→ PROBLEM STATEMENT: Copy the records below word for word, from the first line through the line containing "pos(922,93)", with that line included.

→ THE RECORDS:

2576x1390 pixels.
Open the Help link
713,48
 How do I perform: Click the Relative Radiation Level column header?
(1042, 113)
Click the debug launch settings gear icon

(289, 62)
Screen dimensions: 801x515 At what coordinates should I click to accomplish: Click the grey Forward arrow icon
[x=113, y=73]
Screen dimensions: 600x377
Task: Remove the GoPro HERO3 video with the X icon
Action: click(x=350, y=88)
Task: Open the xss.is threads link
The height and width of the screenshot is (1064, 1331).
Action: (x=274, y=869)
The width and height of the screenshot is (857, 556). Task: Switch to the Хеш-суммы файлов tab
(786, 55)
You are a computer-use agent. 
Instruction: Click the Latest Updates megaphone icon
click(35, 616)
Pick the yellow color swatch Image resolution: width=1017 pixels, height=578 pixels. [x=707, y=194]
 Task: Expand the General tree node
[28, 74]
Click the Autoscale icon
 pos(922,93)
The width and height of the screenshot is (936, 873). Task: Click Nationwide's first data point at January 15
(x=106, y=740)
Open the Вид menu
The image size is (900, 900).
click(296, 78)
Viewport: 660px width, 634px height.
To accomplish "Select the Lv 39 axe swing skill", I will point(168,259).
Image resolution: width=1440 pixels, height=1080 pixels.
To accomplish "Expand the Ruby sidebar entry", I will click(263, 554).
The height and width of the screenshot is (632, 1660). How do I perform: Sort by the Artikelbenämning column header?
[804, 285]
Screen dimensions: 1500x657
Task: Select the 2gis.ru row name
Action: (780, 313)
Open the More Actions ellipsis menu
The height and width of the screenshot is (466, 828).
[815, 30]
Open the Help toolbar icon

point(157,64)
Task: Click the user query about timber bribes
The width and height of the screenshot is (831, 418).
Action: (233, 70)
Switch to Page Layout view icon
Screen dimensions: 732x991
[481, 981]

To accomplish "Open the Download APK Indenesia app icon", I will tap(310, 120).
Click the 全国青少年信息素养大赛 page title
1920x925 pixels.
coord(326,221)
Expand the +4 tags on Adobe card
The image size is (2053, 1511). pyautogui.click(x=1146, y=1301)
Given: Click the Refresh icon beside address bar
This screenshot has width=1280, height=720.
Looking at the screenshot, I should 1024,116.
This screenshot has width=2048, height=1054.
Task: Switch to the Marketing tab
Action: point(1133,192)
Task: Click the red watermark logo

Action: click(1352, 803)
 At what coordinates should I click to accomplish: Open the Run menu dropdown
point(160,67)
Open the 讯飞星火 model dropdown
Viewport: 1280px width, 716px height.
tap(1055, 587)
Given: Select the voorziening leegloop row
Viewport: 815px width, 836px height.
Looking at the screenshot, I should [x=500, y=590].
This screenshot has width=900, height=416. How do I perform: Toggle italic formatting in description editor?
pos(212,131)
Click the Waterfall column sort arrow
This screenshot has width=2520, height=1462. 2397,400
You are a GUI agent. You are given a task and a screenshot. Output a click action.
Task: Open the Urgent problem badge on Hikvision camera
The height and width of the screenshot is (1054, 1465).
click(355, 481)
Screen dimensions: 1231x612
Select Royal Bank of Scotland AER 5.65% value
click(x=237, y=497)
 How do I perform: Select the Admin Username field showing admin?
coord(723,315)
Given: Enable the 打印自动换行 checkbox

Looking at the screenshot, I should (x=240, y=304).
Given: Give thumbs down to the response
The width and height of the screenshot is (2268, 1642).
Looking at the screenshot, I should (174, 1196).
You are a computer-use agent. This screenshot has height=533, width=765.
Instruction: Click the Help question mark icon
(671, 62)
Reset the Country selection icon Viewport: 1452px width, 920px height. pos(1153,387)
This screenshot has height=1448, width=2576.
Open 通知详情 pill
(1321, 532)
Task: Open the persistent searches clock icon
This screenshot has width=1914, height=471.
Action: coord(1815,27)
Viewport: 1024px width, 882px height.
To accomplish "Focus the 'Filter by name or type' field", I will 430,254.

→ SOLUTION FOR THIS PROBLEM:
2576x1390 pixels.
Open the Help link
713,48
 How do I perform: Click the Relative Radiation Level column header?
(1042, 113)
Click the debug launch settings gear icon

(289, 62)
Screen dimensions: 801x515 At what coordinates should I click to accomplish: Click the grey Forward arrow icon
[x=113, y=73]
Screen dimensions: 600x377
Task: Remove the GoPro HERO3 video with the X icon
Action: click(x=350, y=88)
Task: Open the xss.is threads link
The height and width of the screenshot is (1064, 1331).
Action: (x=274, y=869)
The width and height of the screenshot is (857, 556). Task: Switch to the Хеш-суммы файлов tab
(786, 55)
You are a computer-use agent. 
Instruction: Click the Latest Updates megaphone icon
click(35, 616)
Pick the yellow color swatch Image resolution: width=1017 pixels, height=578 pixels. [x=707, y=194]
 Task: Expand the General tree node
[28, 74]
Click the Autoscale icon
 pos(922,93)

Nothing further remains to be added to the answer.